About 100 government supporters burst into Venezuela’s opposition-controlled National Assembly, where they beat up several lawmakers.
Witnesses said the confrontation came after an assembly session to mark the country’s Independence Day.
Military police guarding the site stood by as intruders brandishing sticks and pipes broke through the gate, AFP news agency said.
The government has vowed to investigate. “I will not be complicit in acts of violence,” said President Nicolás Maduro.
About 350 people were besieged for hours, including journalists, students and visitors, according to the assembly’s speaker Julio Borges.
Mr Borges also named five of the lawmakers injured. Some were taken away for medical treatment, including Deputy Américo De Grazia, who was carried out on a stretcher.
Venezuela has been shaken by often violent protests in recent months and is in economic crisis.
“This does not hurt as much as seeing every day how we are losing our country,” deputy Armando Armas told reporters as he got into an ambulance, his head swathed in bloody bandages.”
The US state department condemned the violence, calling it “an assault on the democratic principles cherished by the men and women who struggled for Venezuela’s independence 206 years ago today”.

SUPPLIED RECORDS.

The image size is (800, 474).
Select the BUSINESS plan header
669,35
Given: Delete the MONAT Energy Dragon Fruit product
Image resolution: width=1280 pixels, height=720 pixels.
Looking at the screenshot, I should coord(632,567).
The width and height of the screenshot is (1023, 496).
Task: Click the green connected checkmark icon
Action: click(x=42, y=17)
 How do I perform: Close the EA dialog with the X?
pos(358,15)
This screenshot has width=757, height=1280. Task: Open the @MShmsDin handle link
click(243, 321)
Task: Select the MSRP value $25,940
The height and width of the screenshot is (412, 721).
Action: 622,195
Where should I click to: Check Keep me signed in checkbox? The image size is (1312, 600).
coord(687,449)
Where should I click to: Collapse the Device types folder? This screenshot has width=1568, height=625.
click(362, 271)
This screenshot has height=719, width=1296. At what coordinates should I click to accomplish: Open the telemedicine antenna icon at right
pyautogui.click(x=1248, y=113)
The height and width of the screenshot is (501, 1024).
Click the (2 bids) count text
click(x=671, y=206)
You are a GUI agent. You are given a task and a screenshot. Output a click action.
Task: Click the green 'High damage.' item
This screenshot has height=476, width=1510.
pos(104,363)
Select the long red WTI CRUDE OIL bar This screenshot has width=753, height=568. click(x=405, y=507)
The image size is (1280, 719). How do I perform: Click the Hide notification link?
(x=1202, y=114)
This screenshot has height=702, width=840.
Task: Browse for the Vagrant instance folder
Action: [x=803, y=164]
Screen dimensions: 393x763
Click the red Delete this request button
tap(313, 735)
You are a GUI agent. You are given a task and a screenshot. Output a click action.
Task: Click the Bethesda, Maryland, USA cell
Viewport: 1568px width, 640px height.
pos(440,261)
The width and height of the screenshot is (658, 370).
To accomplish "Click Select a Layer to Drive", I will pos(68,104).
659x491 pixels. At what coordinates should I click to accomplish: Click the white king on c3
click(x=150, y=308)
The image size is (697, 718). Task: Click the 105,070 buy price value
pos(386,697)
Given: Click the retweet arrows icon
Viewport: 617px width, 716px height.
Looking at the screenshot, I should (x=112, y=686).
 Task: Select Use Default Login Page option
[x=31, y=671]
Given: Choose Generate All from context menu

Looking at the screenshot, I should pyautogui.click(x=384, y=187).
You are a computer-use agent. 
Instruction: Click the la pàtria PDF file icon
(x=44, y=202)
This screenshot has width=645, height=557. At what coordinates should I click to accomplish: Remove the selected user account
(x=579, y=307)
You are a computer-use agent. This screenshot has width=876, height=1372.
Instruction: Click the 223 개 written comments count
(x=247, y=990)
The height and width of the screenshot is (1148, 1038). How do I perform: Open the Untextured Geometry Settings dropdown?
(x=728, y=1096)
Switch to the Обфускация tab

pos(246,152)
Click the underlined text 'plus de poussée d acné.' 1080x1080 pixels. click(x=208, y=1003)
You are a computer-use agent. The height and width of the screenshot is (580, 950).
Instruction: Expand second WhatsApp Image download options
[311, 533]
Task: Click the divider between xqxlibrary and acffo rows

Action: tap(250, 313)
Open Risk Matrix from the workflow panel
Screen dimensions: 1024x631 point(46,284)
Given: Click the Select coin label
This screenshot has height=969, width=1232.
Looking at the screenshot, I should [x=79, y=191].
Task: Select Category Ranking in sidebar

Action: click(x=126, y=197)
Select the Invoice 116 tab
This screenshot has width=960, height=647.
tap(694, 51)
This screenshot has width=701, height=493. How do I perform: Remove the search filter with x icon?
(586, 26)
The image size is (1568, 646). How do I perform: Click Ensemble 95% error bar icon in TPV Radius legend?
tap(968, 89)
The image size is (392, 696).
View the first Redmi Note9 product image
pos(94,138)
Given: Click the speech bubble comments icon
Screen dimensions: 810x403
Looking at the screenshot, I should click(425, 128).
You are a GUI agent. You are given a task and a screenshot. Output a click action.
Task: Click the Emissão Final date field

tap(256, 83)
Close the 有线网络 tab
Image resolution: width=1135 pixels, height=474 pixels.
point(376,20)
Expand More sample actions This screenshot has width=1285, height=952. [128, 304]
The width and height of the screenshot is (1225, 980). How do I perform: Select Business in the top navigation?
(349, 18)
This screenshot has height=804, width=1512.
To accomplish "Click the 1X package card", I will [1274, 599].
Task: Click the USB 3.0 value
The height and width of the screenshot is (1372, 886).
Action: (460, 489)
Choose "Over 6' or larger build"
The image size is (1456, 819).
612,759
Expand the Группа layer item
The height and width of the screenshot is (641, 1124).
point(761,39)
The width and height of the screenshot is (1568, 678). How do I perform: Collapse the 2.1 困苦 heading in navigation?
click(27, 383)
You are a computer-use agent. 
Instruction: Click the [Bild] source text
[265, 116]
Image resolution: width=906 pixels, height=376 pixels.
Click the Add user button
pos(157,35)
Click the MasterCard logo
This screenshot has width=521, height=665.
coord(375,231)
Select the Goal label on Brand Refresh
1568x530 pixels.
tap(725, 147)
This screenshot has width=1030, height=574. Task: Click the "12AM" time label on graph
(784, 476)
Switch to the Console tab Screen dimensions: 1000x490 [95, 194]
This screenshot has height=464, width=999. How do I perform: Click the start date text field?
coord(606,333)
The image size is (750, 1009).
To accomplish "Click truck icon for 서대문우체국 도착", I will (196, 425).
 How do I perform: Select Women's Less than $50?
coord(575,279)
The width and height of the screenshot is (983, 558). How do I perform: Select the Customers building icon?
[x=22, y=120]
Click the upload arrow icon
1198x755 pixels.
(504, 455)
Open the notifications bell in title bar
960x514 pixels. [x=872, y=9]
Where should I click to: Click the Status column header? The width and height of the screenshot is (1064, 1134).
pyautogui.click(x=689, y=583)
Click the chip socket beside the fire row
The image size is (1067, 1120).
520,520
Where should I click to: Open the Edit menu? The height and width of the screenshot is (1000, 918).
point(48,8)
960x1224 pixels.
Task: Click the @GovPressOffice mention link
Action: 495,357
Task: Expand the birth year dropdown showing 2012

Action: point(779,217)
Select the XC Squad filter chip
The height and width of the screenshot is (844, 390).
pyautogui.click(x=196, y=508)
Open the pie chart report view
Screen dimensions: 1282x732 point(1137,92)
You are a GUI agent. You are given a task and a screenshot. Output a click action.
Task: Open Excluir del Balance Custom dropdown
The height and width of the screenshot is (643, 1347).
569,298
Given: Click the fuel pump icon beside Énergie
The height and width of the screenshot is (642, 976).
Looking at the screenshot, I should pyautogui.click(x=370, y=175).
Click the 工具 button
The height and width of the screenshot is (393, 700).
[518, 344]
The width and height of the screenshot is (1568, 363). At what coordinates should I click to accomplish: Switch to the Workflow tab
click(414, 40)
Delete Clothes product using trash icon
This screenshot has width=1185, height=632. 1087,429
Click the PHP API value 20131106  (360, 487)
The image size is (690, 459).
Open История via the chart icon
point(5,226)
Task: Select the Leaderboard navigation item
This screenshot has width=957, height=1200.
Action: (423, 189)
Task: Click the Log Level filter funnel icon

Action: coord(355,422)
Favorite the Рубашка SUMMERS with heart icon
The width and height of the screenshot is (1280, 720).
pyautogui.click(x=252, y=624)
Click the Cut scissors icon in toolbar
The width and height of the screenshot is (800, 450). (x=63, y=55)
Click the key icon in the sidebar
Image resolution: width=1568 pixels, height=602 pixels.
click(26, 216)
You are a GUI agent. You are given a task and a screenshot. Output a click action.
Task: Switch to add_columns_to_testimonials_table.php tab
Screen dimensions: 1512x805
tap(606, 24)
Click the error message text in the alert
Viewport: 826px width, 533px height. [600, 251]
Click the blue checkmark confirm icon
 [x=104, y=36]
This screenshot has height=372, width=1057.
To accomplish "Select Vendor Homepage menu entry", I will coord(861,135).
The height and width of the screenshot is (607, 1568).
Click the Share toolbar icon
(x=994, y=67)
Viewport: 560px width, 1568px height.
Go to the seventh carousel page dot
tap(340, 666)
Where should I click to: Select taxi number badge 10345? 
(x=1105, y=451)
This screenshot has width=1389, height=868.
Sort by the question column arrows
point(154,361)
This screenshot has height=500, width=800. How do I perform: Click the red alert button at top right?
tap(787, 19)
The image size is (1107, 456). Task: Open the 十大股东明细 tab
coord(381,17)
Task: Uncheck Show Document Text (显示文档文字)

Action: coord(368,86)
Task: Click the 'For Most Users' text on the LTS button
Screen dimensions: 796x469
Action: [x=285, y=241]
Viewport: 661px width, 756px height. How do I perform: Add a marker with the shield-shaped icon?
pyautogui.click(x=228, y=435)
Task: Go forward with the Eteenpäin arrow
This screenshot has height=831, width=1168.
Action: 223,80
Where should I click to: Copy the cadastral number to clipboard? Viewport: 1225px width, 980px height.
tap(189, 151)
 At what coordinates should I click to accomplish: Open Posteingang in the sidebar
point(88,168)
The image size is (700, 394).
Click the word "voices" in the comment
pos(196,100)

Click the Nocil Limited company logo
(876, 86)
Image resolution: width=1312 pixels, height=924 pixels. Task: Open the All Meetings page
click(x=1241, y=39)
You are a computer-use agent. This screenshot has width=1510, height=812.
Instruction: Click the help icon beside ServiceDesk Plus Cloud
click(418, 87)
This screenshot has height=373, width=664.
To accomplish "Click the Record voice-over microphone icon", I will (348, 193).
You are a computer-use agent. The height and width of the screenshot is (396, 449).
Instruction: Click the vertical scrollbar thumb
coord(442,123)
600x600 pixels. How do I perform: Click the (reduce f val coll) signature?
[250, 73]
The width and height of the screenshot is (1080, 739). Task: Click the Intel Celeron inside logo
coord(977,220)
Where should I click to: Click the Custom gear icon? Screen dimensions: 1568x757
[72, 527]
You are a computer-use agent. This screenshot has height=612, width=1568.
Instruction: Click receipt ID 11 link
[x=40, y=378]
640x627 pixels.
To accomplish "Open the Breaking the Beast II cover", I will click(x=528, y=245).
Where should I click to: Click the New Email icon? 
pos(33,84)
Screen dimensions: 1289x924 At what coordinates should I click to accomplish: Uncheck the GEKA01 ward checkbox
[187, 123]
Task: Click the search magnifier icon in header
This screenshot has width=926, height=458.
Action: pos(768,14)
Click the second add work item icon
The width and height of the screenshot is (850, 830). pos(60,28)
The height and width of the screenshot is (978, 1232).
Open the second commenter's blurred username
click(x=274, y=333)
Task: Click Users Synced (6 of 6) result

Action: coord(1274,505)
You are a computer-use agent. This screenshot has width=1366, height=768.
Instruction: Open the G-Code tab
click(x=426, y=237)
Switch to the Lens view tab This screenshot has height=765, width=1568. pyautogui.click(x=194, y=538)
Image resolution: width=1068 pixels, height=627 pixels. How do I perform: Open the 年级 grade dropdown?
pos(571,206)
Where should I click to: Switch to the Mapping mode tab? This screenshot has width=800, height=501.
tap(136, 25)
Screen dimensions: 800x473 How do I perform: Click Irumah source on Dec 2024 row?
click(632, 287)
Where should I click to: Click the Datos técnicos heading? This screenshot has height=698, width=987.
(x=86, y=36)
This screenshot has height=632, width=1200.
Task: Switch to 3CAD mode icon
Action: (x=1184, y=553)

DIRECTIONS FOR THIS TASK.
Write the next part of the news report on the attack on Venezuela's National Assembly, starting after its final sentence. The records bear no relation to the text on Venezuela's National Assembly.

RESULT BELOW.
AFP reported that its reporters were ordered to leave by the attackers, one of whom had a gun.
Before the intruders rushed the building, Vice-President Tareck El Aissami made an impromptu appearance in the congress with the head of the armed forces, Vladimir Padrino López, and ministers.
Mr El Aissami gave a speech urging the president’s supporters to come to the legislature to show support for him.
A crowd had been rallying outside the building for several hours before breaking into the grounds.
A statement from the the ministry of communication said, the government had ordered an investigation “to establish the whole truth, and on that basis, to apply sanctions to those responsible”.